LIST OF TASKS:
1. Using the WQBZ article, answer these:
(a) What is the station's effective radiated power?
(b) Under what branding did the station broadcast when it signed on in 1981?
(c) To which company is the station licensed?
2. Reproduce the stretch of the WQBZ article from "- Transmitter coordinates: 32°45′31.00″N" through "iHM Licenses, LLC.", without any changes.

-- TEXT PROVIDED follows --

WQBZ
- Fort Valley, Georgia; United States;
- Broadcast area: Macon, Georgia
- Frequency: 106.3 MHz (HD Radio)
- Branding: Q 106.3

Programming
- Format: Mainstream rock

Ownership
- Owner: iHeartMedia, Inc.; (iHM Licenses, LLC);
- Sister stations: WIBB-FM, WIHB, WIHB-FM, WRBV, WMGE

History
- First air date: April 6, 1981

Technical information
- Licensing authority: FCC
- Facility ID: 64641
- Class: C2
- ERP: 50,000 watts
- HAAT: 150 meters (490 ft)
- Transmitter coordinates: 32°45′31.00″N 83°44′49.00″W﻿ / ﻿32.7586111°N 83.7469444°W

Links
- Public license information: Public file; LMS;
- Webcast: Listen Live
- Website: q106.iheart.com

= WQBZ =

WQBZ (106.3 FM) is a radio station broadcasting a mainstream rock format. Licensed to Fort Valley, Georgia, United States, the station serves the Macon area. The station is currently owned by iHeartMedia, Inc. and licensed to iHM Licenses, LLC.

==History==
WQBZ-FM signed on the air on April 6, 1981, and it broadcast a Top 40 format under the branding "Z106". WQBZ is Macon's affiliate for Rick Dees Weekly Top 40 and Dan Ingram's Top 40 Satellite Survey. The format lasted until 1988 when the station flipped to classic rock under the branding "Q106". It switched to its current mainstream rock format by the mid-to-late 1990s. It became Q106.3 in 2013.

-- TEXT PROVIDED concluded --
-- DATA follows --

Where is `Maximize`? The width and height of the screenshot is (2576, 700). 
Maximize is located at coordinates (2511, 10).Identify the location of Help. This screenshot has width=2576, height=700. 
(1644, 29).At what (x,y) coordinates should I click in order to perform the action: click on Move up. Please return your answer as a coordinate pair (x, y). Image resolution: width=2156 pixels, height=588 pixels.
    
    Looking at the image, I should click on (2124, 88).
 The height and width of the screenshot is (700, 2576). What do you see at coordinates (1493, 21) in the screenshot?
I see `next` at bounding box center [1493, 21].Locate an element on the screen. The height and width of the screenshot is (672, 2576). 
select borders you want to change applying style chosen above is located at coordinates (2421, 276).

-- DATA concluded --

SOLUTIONS TO THE PROBLEMS:
1.
(a) 50,000 watts
(b) "Z106"
(c) iHM Licenses, LLC

2.
- Transmitter coordinates: 32°45′31.00″N 83°44′49.00″W﻿ / ﻿32.7586111°N 83.7469444°W

Links
- Public license information: Public file; LMS;
- Webcast: Listen Live
- Website: q106.iheart.com

= WQBZ =

WQBZ (106.3 FM) is a radio station broadcasting a mainstream rock format. Licensed to Fort Valley, Georgia, United States, the station serves the Macon area. The station is currently owned by iHeartMedia, Inc. and licensed to iHM Licenses, LLC.